[Begin INPUT FOR THIS TASK]

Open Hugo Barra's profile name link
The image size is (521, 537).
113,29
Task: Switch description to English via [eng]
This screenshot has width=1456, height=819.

[End INPUT FOR THIS TASK]

■ **WORK TO COMPLETE**
Copy the records above word for word, keeping every line and every number unchanged.

■ **EXERCISE ANSWER**
Open Hugo Barra's profile name link
The image size is (521, 537).
113,29
Task: Switch description to English via [eng]
This screenshot has width=1456, height=819.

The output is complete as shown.